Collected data
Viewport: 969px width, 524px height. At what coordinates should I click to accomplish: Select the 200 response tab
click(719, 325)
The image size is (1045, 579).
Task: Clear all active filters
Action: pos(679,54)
* * *
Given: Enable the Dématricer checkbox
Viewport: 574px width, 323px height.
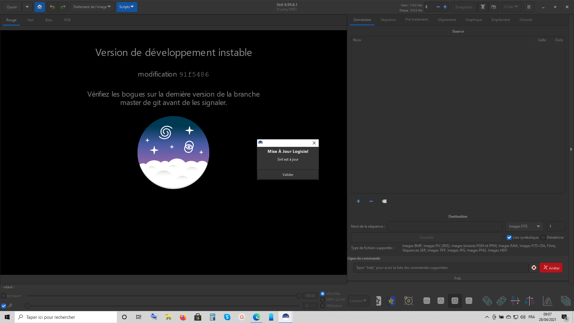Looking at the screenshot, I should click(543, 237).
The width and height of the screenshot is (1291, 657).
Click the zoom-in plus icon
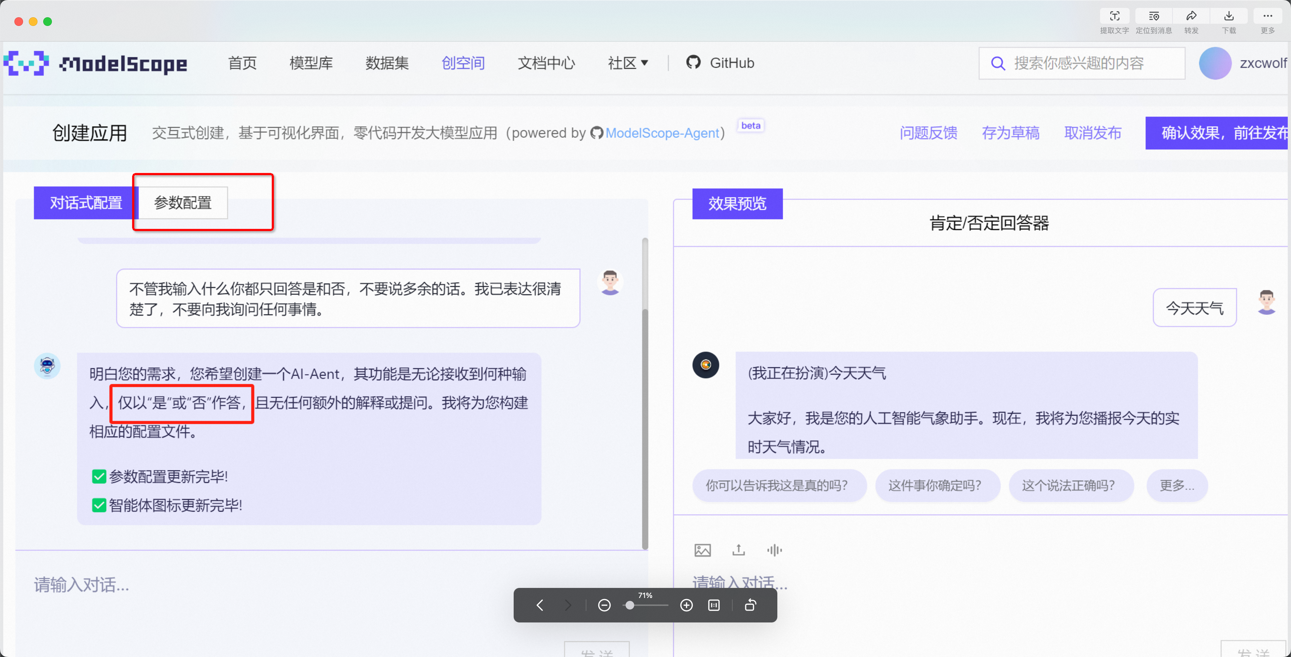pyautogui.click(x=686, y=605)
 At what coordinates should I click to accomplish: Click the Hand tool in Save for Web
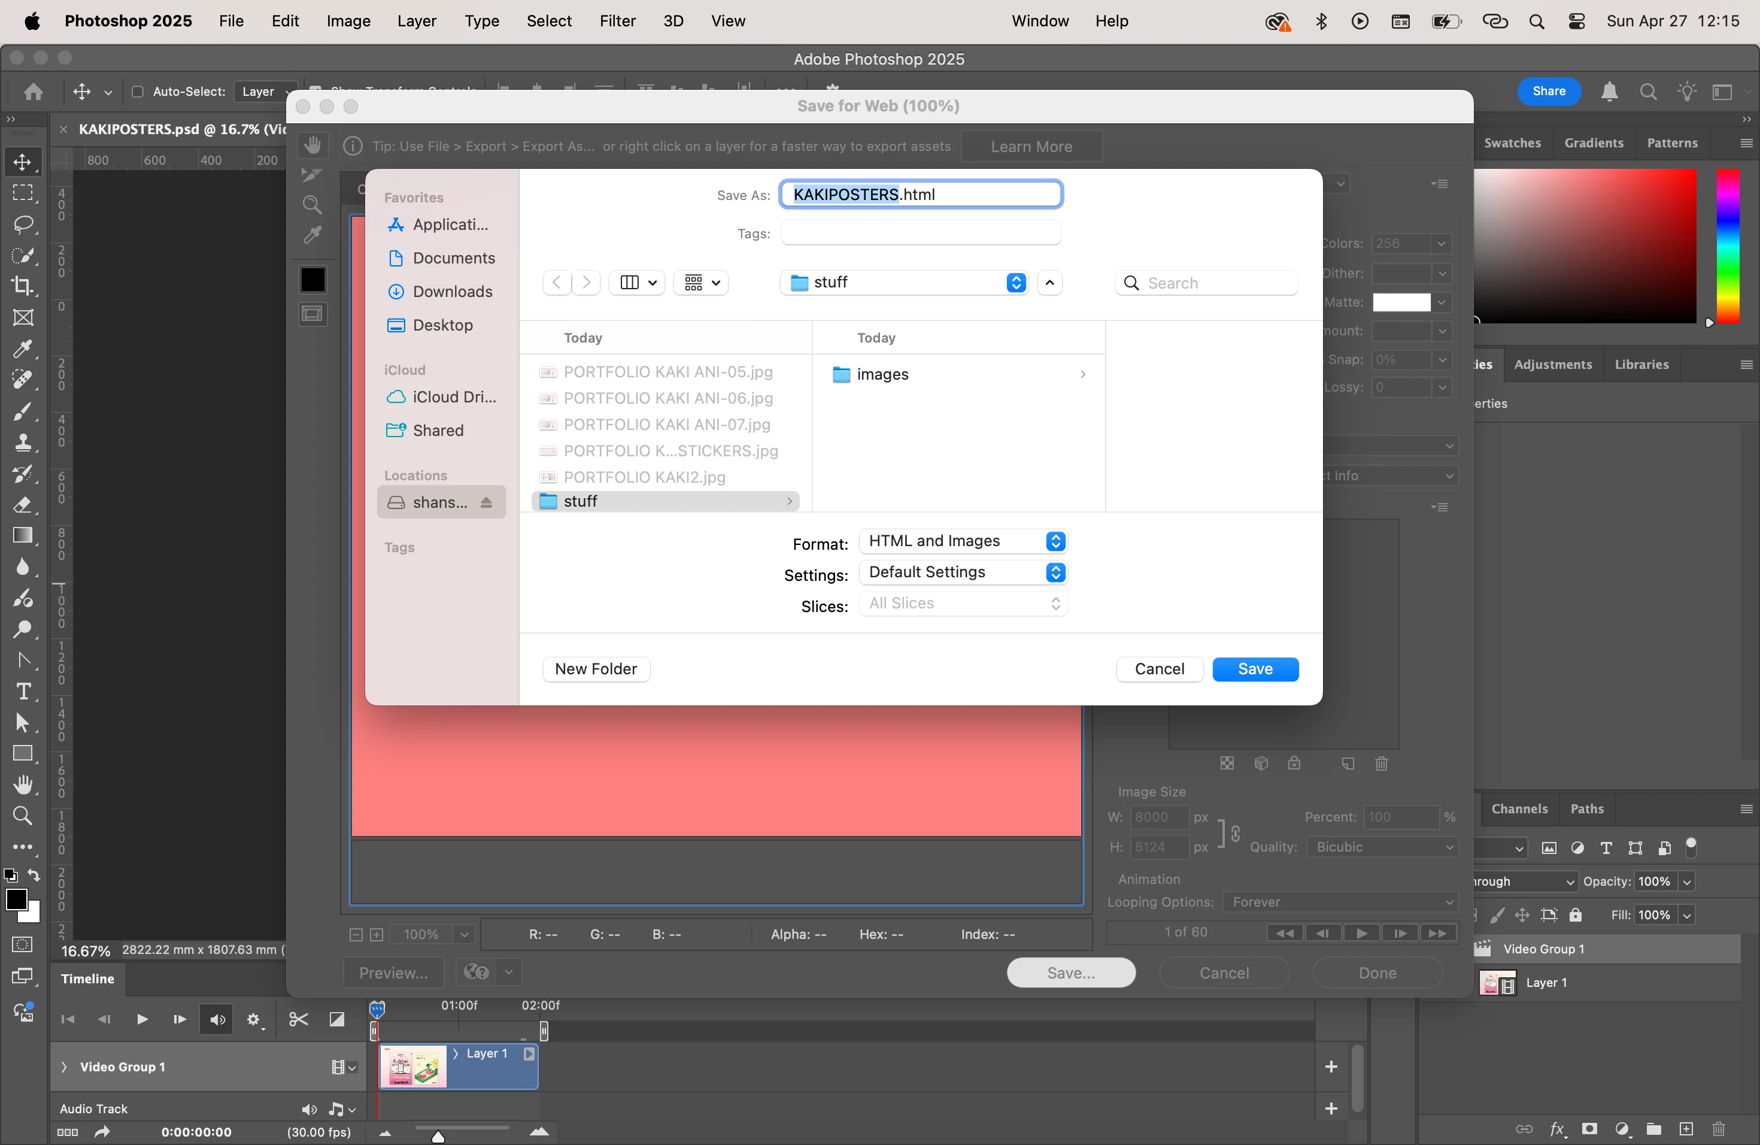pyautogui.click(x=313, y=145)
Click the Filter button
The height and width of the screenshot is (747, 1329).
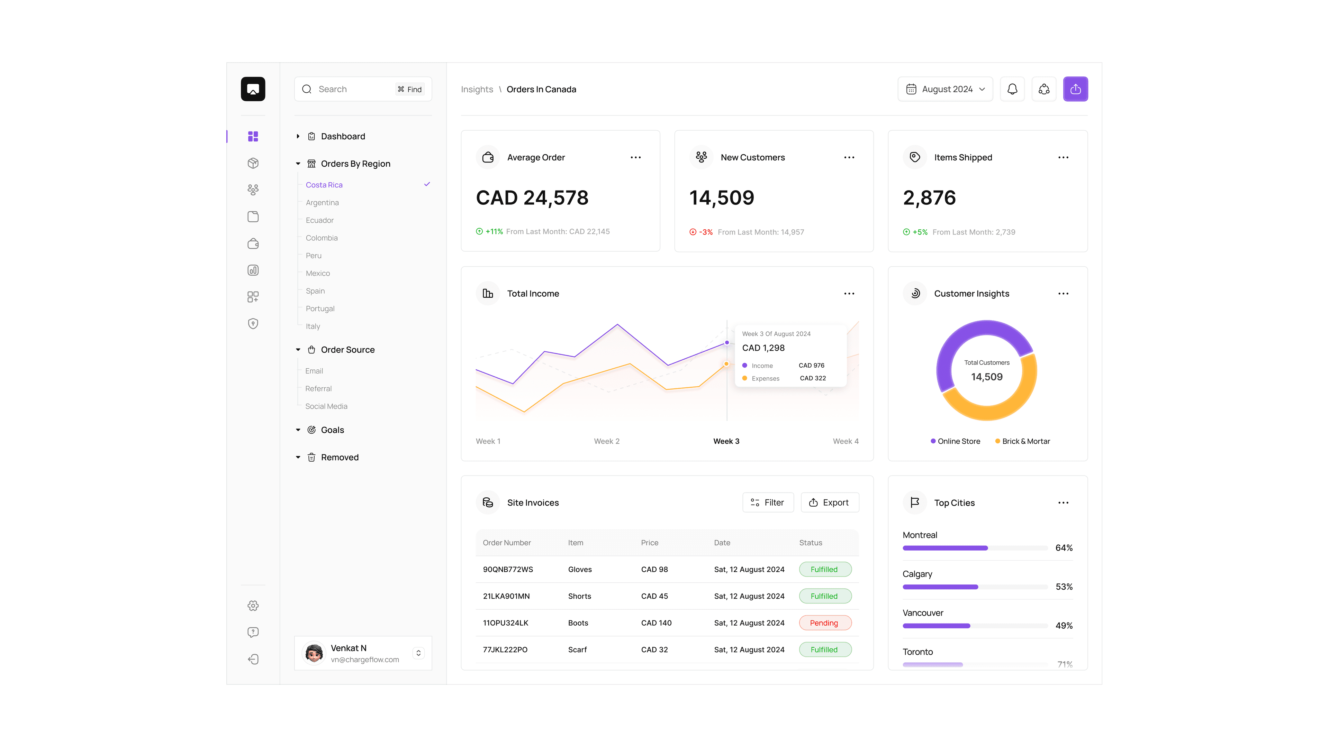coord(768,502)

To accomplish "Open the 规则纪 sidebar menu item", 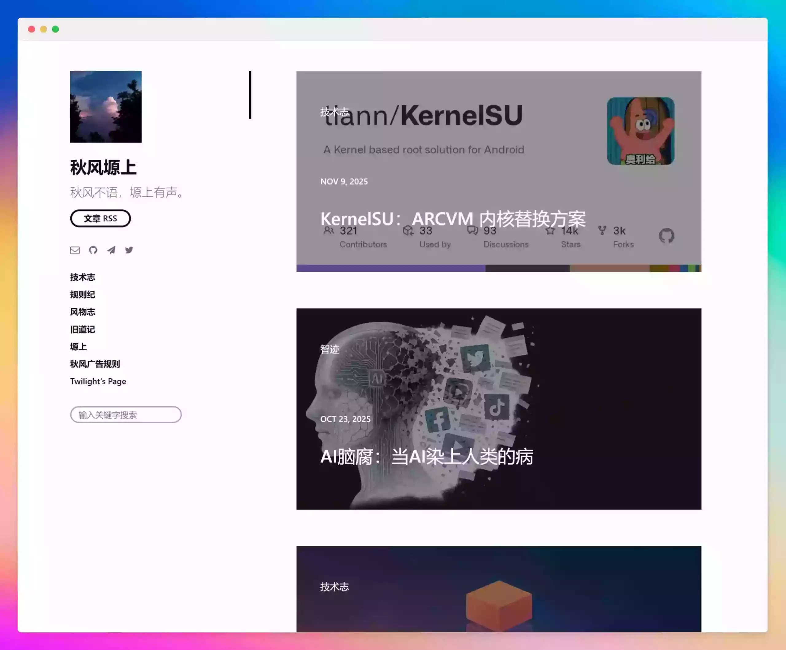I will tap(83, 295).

## WORK TASK
Pictures aside, print exactly the lines above starting with the one containing "The width and" and going on through the one containing "Click the Filter button".

## SOLUTION TO THIS TASK
The width and height of the screenshot is (1291, 657).
Click the zoom-in plus icon
pyautogui.click(x=686, y=605)
 At what coordinates should I click to accomplish: Click the Hand tool in Save for Web
pyautogui.click(x=313, y=145)
Click the Filter button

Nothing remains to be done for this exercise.